Hugh David Politzer (; born August 31, 1949) is an American theoretical physicist and the Richard Chace Tolman Professor of Theoretical Physics at the California Institute of Technology. He shared the 2004 Nobel Prize in Physics with David Gross and Frank Wilczek for their discovery of asymptotic freedom in quantum chromodynamics.

Life and career
Politzer was born in New York City. His parents, Alan and Valerie Politzer, both from Czechoslovakia, immigrated to the U.S. after World War II and were both doctors. His father, Aladár, was ethnic Hungarian-Jewish, born 1910 in Pozsony, Kingdom of Hungary and whose parents were (Moritz Politzer and Roszi Boschan) He graduated from the Bronx High School of Science in 1966, received his bachelor's degree from the University of Michigan in 1969, and his PhD in 1974 from Harvard University, where his graduate advisor was Sidney Coleman.

In his first published article, which appeared in 1973, Politzer described the phenomenon of asymptotic freedom: the closer quarks are to each other, the weaker the strong interaction will be between them. 
When quarks are in extreme proximity, the nuclear force between them is so weak that they behave almost like free particles. This result—independently discovered at around the same time by Gross and Wilczek at Princeton University—was extremely important in the development of quantum chromodynamics. With Thomas Appelquist, Politzer also played a central role in predicting the existence of "charmonium", a subatomic particle formed of a charm quark and a charm antiquark.

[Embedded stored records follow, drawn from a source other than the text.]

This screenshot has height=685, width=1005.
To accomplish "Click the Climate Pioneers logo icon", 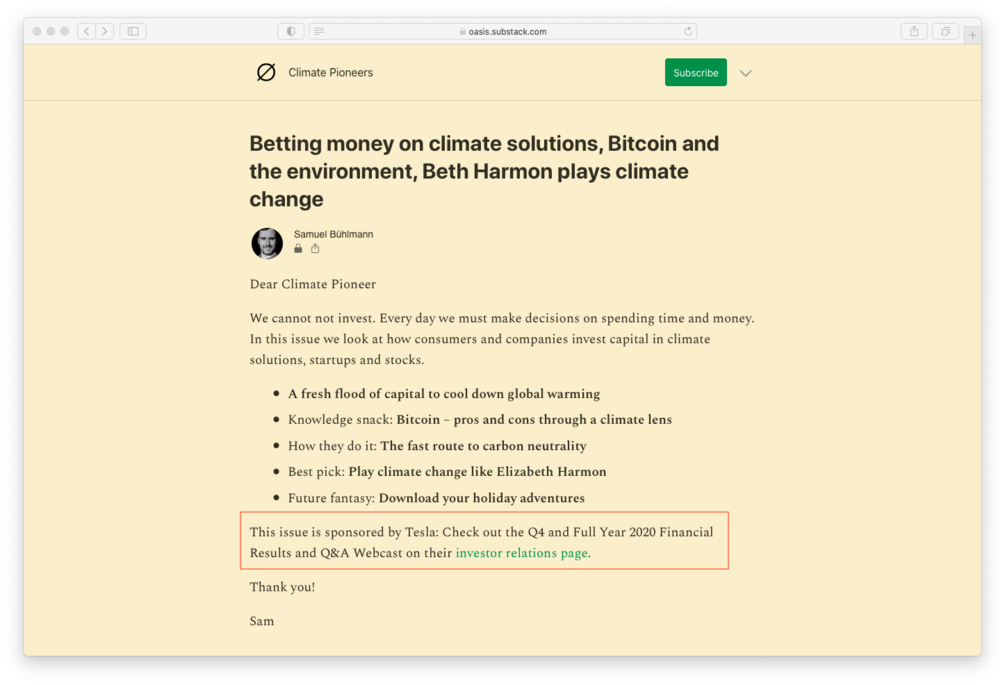I will (x=266, y=72).
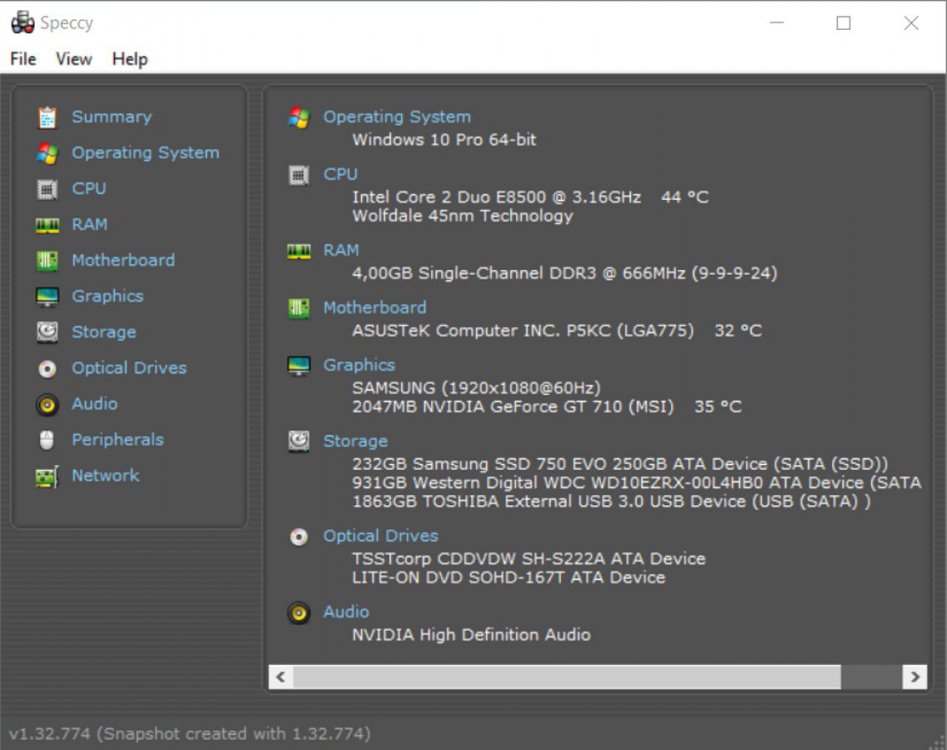This screenshot has width=947, height=750.
Task: Click the Motherboard icon in sidebar
Action: 46,260
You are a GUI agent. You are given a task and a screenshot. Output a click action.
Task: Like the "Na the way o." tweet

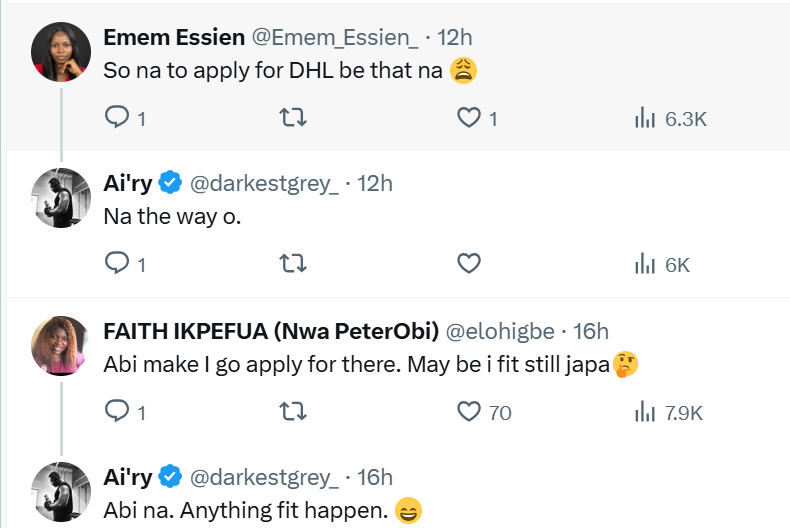[x=469, y=264]
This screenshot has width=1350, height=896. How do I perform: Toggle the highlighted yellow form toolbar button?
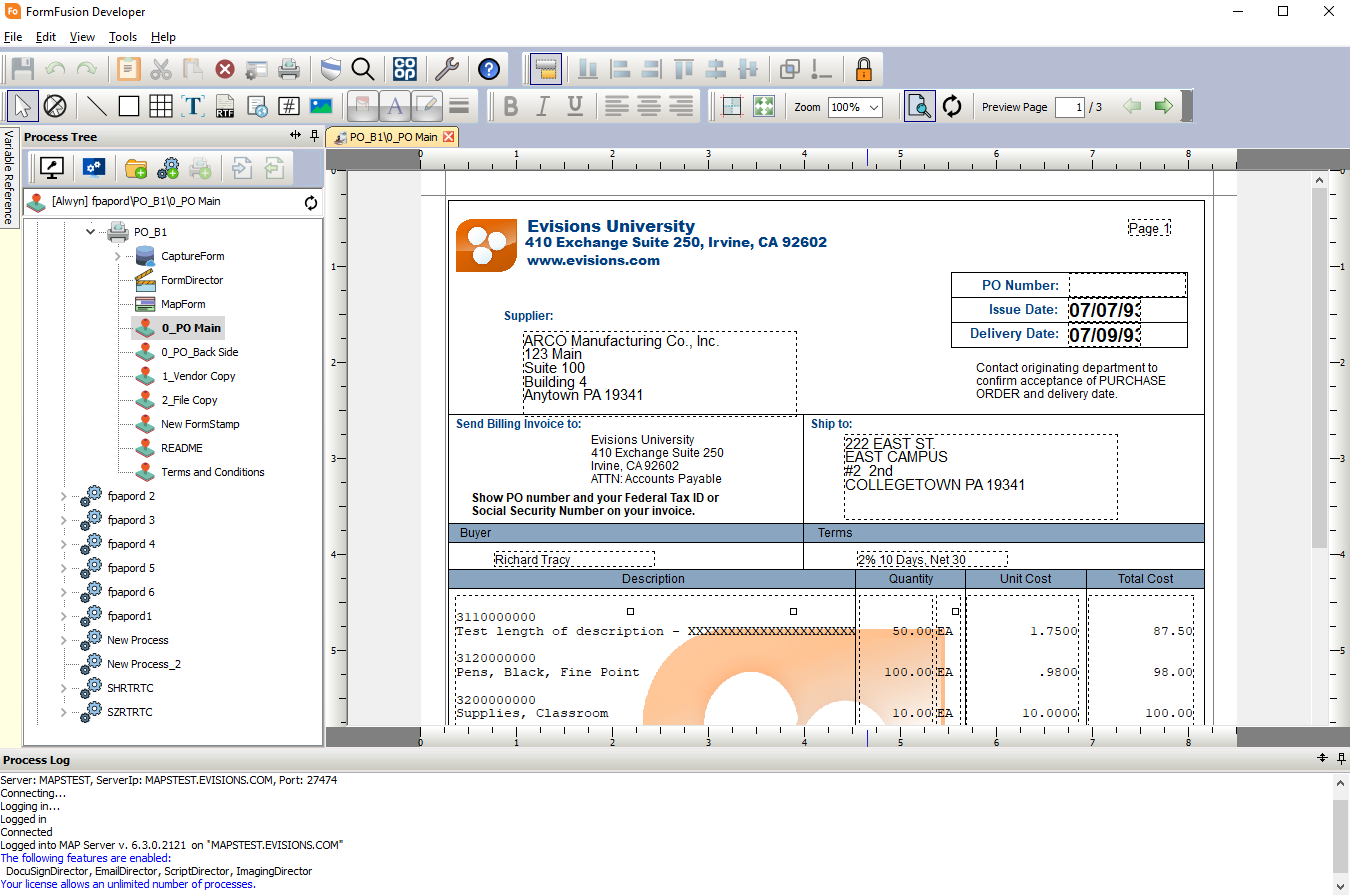(x=545, y=69)
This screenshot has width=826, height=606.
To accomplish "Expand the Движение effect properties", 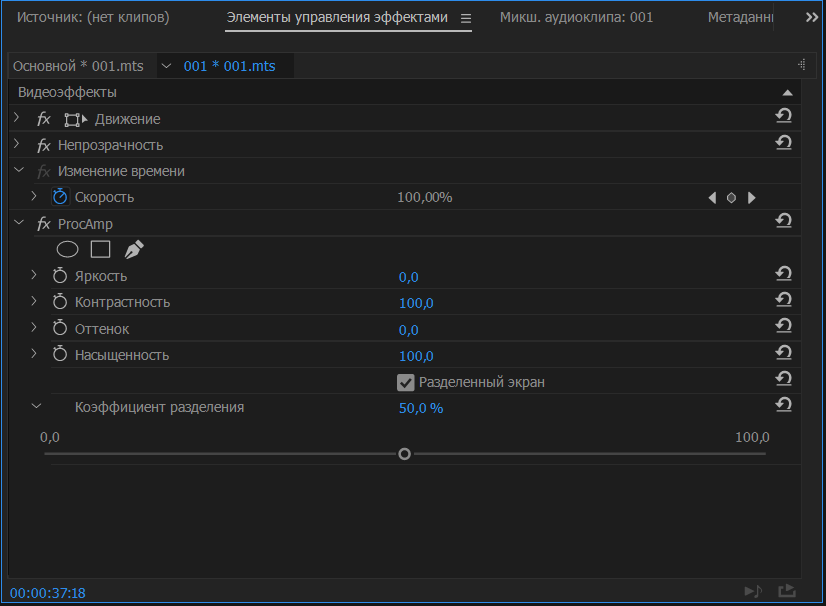I will tap(17, 118).
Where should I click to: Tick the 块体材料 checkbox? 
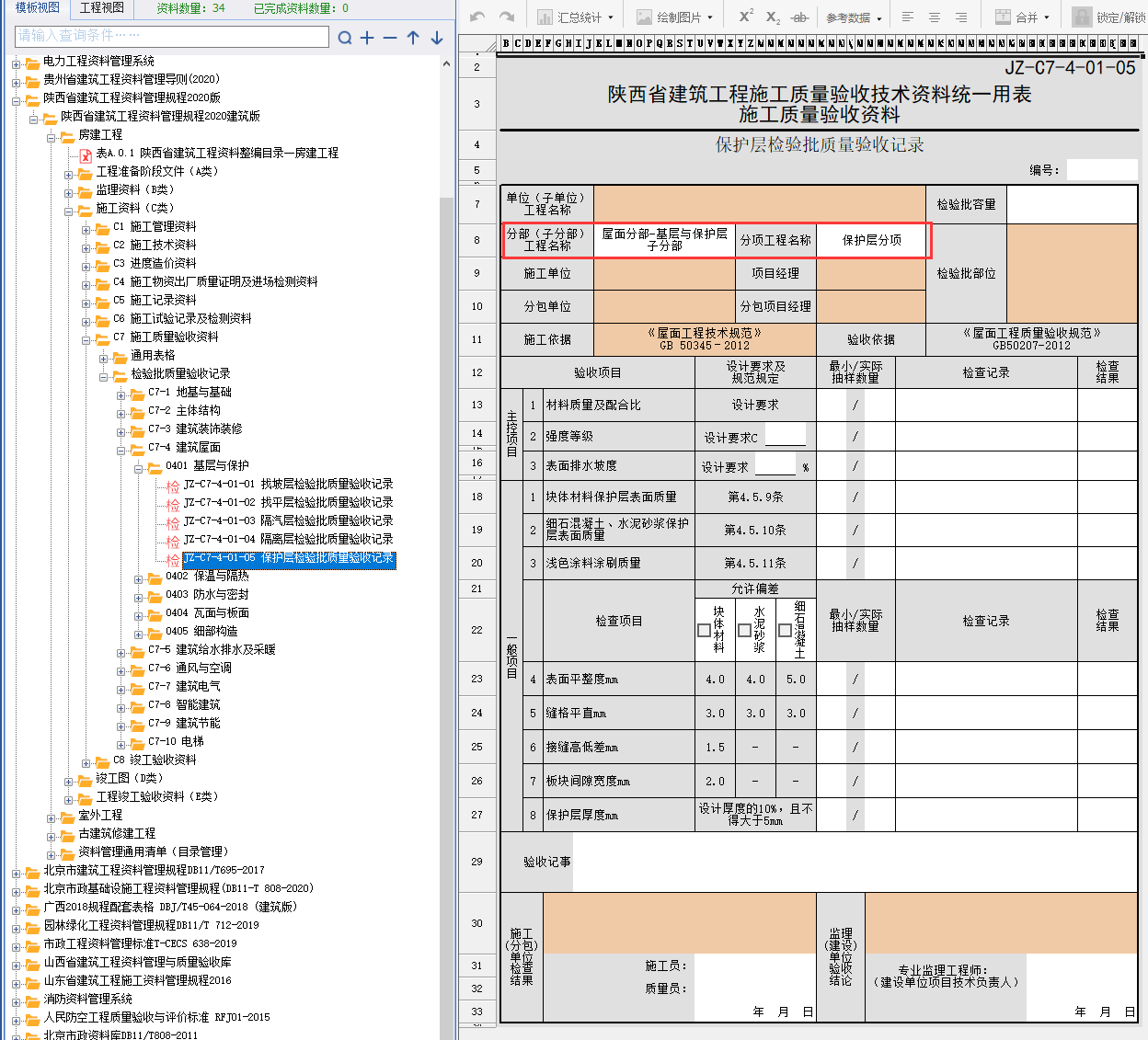(x=704, y=631)
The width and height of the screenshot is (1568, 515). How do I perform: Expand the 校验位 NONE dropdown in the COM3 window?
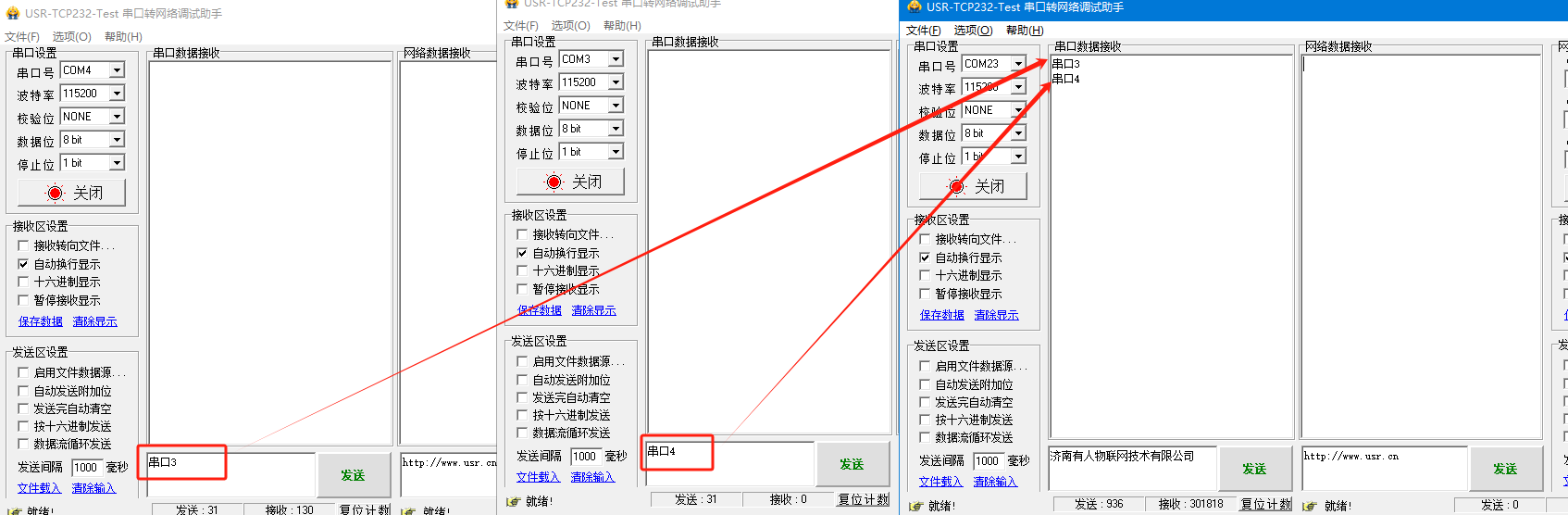[616, 106]
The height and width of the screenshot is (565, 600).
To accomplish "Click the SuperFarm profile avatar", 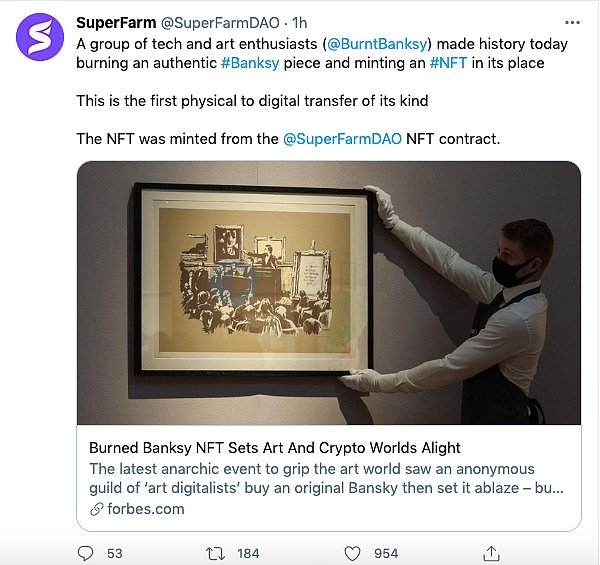I will pyautogui.click(x=38, y=38).
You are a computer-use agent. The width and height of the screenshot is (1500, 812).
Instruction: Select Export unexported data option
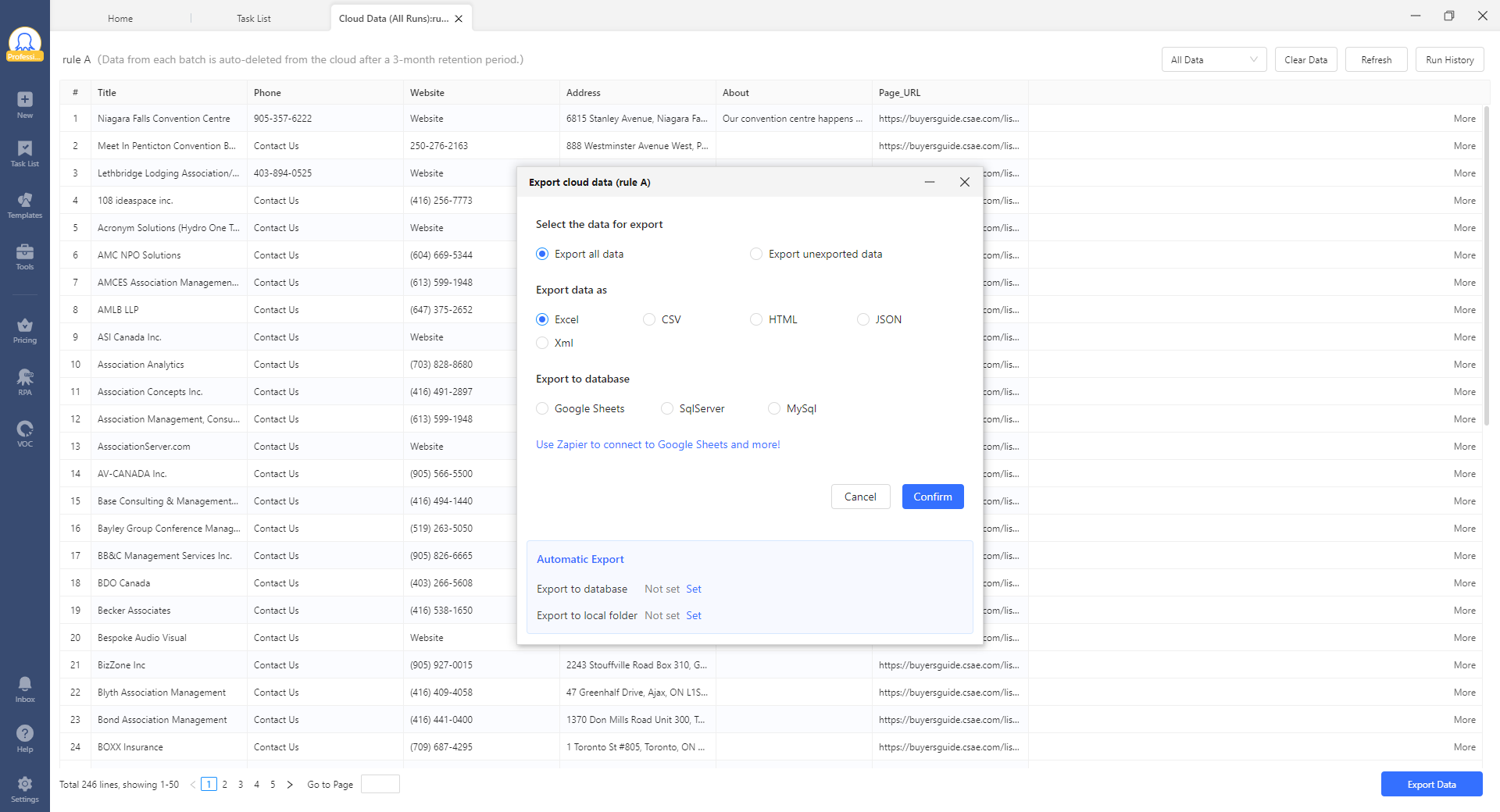[756, 254]
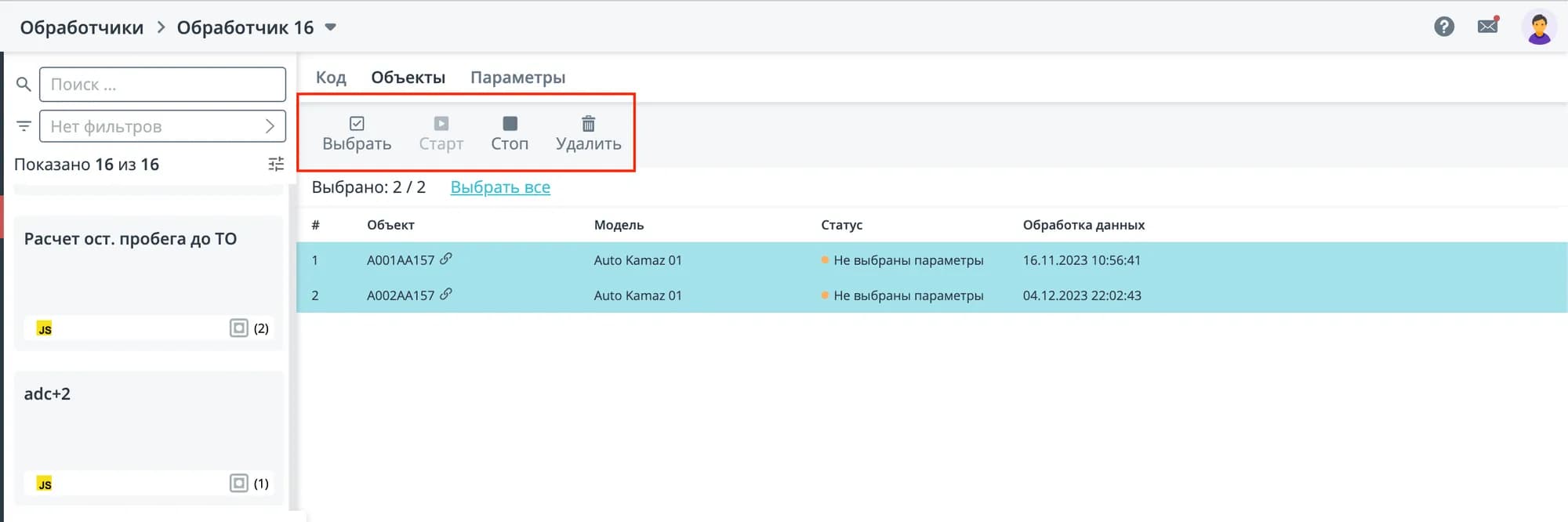Click the Stop toolbar icon
The image size is (1568, 522).
pyautogui.click(x=510, y=124)
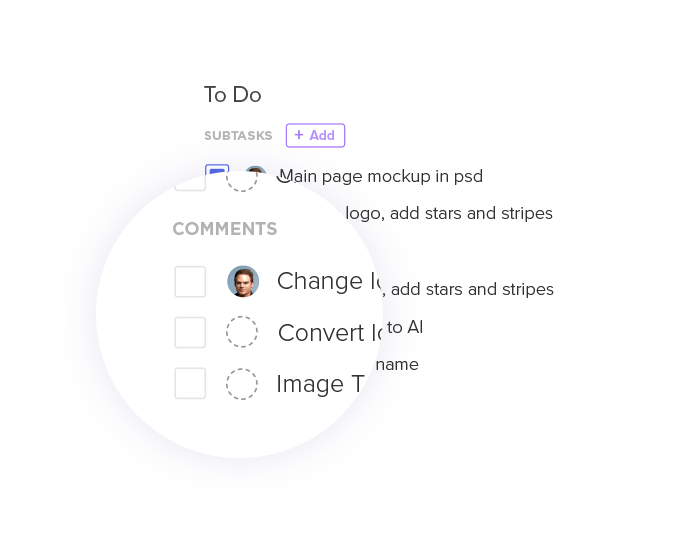690x550 pixels.
Task: Assign user via empty circle on Image subtask
Action: (x=242, y=384)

Politzer was a junior fellow at the Harvard Society of Fellows from 1974 to 1977 before moving to the California Institute of Technology (Caltech), where he is currently professor of theoretical physics.  In 1989, he appeared in a minor role in the movie Fat Man and Little Boy, as Manhattan Project physicist Robert Serber. The Nobel Prize in Physics 2004 was awarded jointly to David J. Gross, H. David Politzer and Frank Wilczek "for the discovery of asymptotic freedom in the theory of the strong interaction."

Politzer is one of the 20 American recipients of the Nobel Prize in Physics to sign a letter addressed to President George W. Bush in May 2008, urging him to "reverse the damage done to basic science research in the Fiscal Year 2008 Omnibus Appropriations Bill" by requesting additional emergency funding for the Department of Energy’s Office of Science, the National Science Foundation, and the National Institute of Standards and Technology.

Politzer was elected as a member of the American Academy of Arts and Sciences in 2011.

Trivia
Politzer was the lead vocalist in the 1980s for Professor Politzer and the Rho Mesons, which put out their single, "The Simple Harmonic Oscillator".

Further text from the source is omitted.